Let's look at some of the interesting groupings. First, group 4:
Something stands out here. You've got these teams with large profiles that you've seen late in European competitions recently and then United and Empoli, am I right? Seriously, I've never watched a full Empoli game so was surprised to see them pop up in this group. The defining characteristics of this group are very high levels of possession, a low defensive field tilt (opponents spend relatively more time in their own third than in attacking third), low box activity, high shot tempo allowed and are easy to complete the final pass against inside the box. It's not always easy to get the ball upfield past these defenses, but once you do you have a good chance of a quality look at goal. Might call them the soft underbellies.

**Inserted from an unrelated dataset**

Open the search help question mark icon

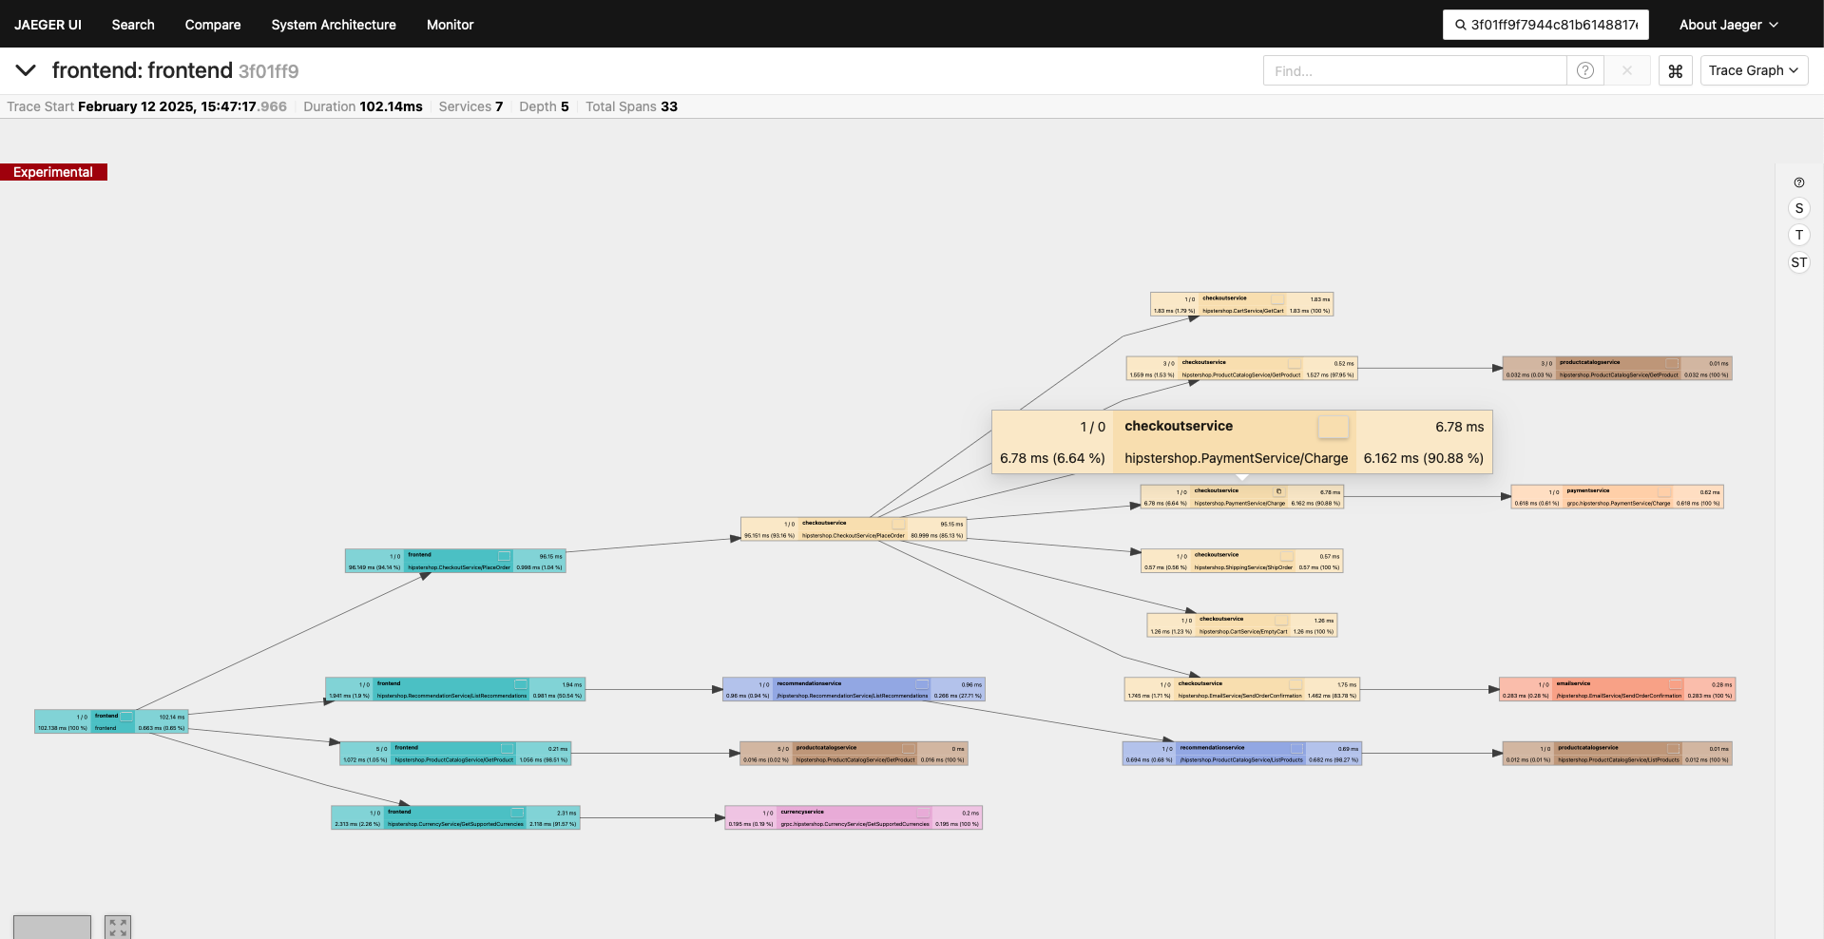(x=1585, y=70)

Group 8 is another interesting group to look at, I like to call them the nullifiers:
Napoli, Lille, St Etienne, Nantes, and Atletico Madrid have a little above average possession and an average press score as a group and then allow almost no central play (11th percentile), are very good inside the box (23rd), rarely have the box tested (11th), and allow an extremely low shot tempo (9th). This all adds up to under 10 shots allowed per game and barely over a goal per game allowed. I'd figure the managers of these teams are thinking first, second, third and fourth about nullifying the opposition when they set their teams out.
The final group of teams to look at is one near and dear to my heart, the Bielsa Disciples in Group 16:
I personally absolutely love watching the style that Marseille, Celta de Vigo, and Rayo Vallecano play. I say that somewhat hypothetically as I haven't watched more than a half of Celta de Vigo and didn't know much about them before I began this process. When I saw them popping up alongside Marseille I looked them up to make sure I wasn't missing something. I found their coach Eduardo Berizzo is a Bielsa disciple who worked as an assistant to him for several years for Chile. The fact the algorithm knew it before I did is a good sign. These teams all have high possession numbers and have extremely high presses. They also allow a higher centrality than any other group, a higher shot tempo than any other group, and higher forward play than any other group. If you love to see crazy man-to-man marking up the pitch with a high risk of a long ball down the center of the pitch leading to a shot, these are the teams to watch. Rayo came into the Camp Nou and ruffled Barcelona for about a half late this season before being eventually blown away 6-1. Marseille led PSG through goal off a high takeaway before being cut open 3 times in quick succession. This group provides exciting, physical games with lots and lots of open space.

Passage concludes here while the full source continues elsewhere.